## DIRECTION
Pull out every line in the entries below that contains the string "text", and copy each such line in full.

## DATA EXTRACT
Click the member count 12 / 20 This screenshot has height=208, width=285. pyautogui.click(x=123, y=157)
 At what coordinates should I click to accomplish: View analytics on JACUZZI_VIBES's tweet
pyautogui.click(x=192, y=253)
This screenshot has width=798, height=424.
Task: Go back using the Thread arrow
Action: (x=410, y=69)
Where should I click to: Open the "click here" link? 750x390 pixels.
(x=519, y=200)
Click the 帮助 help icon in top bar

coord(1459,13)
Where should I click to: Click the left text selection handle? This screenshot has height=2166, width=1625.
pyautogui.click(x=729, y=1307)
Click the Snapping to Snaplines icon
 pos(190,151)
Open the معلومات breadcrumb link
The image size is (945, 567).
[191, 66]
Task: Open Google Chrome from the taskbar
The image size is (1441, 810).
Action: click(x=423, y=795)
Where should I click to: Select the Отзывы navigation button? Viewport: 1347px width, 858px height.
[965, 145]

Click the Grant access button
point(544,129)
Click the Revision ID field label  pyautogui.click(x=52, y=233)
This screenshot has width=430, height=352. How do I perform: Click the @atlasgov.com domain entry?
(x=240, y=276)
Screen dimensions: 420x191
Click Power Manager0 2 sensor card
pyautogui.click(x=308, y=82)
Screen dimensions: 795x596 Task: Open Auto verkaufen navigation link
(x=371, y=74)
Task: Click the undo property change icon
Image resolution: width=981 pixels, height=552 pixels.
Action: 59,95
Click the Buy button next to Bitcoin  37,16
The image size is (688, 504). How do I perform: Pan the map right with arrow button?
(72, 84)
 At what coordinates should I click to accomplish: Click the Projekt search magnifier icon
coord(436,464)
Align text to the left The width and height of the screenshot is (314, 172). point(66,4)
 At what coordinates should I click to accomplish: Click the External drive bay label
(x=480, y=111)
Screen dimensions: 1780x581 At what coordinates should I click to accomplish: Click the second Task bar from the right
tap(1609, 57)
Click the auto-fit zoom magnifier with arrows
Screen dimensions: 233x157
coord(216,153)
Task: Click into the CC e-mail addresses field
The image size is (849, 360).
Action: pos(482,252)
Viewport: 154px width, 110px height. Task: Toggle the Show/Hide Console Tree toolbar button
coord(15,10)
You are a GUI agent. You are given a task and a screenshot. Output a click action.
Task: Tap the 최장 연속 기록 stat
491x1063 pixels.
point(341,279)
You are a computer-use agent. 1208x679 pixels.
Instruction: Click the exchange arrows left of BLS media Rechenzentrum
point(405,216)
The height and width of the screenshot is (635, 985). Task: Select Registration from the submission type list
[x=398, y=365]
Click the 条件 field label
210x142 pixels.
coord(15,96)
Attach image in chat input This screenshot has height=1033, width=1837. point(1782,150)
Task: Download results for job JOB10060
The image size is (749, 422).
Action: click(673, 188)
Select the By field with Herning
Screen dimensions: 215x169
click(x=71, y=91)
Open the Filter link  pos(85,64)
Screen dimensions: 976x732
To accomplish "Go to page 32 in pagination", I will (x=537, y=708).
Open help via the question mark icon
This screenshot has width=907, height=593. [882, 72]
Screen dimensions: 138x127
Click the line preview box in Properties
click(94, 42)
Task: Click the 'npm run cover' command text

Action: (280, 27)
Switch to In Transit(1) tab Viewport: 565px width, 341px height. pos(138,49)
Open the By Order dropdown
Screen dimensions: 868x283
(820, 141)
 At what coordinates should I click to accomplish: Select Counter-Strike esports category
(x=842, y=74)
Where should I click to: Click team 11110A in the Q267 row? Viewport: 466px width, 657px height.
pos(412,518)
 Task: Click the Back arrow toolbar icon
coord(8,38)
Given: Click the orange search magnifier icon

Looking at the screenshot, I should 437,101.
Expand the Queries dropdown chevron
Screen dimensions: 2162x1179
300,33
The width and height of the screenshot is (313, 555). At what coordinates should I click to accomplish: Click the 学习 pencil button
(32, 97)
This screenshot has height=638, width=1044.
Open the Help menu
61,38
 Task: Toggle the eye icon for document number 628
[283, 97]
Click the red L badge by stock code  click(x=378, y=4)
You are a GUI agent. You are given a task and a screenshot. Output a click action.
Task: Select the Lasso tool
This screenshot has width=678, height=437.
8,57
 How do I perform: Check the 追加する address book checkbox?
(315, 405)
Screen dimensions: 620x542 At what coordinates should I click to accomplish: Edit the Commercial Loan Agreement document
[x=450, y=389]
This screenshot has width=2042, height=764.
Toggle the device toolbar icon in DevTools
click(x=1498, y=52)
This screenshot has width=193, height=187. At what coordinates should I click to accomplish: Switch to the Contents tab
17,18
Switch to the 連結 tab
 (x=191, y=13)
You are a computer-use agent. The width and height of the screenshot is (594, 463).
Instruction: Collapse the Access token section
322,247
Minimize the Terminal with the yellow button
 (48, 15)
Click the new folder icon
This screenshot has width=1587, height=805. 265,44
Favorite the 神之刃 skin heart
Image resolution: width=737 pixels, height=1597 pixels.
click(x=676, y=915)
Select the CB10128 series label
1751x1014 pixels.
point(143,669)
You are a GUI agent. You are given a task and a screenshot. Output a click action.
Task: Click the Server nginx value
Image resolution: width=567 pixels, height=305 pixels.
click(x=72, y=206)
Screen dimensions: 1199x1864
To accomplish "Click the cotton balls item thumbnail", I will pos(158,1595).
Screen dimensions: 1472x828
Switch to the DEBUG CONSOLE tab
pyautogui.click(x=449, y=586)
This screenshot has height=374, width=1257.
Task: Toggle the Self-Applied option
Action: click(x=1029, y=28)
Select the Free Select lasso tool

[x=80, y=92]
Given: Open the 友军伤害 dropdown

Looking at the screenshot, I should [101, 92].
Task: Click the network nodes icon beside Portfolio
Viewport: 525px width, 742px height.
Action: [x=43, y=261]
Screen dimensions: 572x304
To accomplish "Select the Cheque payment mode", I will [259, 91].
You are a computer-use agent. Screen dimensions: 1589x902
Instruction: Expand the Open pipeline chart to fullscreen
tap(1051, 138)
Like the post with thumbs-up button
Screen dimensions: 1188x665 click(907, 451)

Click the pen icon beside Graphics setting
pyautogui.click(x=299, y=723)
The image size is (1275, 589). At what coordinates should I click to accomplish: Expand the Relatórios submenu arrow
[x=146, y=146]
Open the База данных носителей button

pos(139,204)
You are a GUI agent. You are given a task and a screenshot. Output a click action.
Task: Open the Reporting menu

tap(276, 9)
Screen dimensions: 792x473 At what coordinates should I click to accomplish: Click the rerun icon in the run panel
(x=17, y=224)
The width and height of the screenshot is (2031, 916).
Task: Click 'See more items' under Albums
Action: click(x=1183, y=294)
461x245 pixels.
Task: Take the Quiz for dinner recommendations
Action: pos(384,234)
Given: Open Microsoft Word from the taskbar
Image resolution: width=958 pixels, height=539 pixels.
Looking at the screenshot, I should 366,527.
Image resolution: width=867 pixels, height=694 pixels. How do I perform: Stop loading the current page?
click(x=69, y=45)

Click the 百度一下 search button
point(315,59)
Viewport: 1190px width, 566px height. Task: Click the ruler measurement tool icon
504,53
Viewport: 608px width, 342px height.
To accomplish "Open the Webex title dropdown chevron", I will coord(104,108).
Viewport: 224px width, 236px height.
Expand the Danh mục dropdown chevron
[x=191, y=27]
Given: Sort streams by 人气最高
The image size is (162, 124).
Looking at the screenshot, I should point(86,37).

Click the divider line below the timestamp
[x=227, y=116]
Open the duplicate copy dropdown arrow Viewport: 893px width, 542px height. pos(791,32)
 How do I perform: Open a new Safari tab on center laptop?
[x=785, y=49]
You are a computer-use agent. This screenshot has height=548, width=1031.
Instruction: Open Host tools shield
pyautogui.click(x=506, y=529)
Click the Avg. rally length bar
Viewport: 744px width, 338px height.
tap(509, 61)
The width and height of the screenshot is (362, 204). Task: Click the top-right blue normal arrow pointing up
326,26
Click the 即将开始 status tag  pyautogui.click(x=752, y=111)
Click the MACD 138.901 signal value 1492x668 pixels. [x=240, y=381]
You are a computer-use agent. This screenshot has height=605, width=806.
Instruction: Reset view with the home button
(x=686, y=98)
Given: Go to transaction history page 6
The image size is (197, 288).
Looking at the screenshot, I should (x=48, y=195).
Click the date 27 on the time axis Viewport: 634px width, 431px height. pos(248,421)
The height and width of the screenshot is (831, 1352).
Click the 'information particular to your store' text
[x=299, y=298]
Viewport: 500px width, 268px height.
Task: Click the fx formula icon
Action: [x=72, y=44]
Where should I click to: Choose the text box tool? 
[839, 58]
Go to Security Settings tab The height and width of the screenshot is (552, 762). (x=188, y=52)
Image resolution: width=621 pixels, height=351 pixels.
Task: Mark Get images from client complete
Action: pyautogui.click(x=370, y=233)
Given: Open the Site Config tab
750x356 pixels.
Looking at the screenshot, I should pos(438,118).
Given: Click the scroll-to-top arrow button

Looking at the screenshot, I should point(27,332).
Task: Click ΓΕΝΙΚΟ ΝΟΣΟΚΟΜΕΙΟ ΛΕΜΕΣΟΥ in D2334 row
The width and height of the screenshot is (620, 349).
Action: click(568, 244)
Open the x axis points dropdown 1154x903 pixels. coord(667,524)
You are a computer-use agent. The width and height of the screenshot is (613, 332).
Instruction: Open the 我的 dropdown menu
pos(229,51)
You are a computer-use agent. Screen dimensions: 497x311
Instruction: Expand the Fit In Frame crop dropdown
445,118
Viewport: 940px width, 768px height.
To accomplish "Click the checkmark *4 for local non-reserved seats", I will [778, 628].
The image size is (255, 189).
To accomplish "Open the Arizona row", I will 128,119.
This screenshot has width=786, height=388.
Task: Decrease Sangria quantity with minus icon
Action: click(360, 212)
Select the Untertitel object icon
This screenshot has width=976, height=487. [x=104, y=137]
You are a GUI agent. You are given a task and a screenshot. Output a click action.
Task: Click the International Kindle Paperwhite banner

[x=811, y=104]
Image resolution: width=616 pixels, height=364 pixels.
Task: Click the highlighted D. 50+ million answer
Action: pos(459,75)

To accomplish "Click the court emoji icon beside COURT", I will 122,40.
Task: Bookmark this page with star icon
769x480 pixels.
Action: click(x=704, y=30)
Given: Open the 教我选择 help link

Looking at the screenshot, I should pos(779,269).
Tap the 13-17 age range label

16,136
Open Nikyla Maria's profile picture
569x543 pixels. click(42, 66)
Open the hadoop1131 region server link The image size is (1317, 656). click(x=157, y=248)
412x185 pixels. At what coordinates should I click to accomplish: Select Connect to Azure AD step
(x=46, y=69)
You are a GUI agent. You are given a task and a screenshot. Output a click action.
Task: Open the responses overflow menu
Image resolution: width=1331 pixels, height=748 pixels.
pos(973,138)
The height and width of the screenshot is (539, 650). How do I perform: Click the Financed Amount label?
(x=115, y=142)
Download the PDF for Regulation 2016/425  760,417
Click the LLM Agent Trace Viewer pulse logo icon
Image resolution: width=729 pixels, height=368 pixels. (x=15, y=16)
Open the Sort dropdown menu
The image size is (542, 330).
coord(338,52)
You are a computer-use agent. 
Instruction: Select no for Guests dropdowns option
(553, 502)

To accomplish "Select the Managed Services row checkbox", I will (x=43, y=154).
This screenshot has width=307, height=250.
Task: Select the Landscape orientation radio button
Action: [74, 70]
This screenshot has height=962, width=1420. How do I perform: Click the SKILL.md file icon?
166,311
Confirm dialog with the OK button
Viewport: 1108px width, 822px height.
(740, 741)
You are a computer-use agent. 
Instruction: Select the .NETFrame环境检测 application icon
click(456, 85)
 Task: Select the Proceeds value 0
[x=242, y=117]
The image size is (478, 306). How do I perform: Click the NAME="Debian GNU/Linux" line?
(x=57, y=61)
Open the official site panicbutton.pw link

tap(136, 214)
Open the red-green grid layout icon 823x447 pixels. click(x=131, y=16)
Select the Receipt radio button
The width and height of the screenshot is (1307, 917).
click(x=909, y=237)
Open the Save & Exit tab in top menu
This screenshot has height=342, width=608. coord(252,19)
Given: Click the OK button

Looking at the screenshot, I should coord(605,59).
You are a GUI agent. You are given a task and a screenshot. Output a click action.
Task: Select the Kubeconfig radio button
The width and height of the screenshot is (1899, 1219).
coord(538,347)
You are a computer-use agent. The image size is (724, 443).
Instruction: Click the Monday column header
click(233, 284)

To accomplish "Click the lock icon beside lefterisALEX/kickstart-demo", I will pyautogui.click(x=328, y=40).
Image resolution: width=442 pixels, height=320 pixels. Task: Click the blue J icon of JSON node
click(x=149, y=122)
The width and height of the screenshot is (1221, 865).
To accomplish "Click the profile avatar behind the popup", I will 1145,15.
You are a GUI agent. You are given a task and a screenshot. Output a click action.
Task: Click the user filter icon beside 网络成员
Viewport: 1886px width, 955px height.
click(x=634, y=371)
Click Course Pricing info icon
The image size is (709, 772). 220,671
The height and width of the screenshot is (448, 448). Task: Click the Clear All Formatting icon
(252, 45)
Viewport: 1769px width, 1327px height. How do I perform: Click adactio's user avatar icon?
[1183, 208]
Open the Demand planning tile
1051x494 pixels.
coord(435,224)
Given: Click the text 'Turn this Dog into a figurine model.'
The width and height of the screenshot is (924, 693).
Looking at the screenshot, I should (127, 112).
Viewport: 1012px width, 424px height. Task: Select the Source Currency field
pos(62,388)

## FULL SOLUTION
Where should I click to: Click the left text selection handle? This screenshot has height=2166, width=1625.
Align text to the left The width and height of the screenshot is (314, 172). point(66,4)
Task: Click the 'npm run cover' command text
Click the 'information particular to your store' text
Where should I click to: Choose the text box tool? 
Given: Click the text 'Turn this Dog into a figurine model.'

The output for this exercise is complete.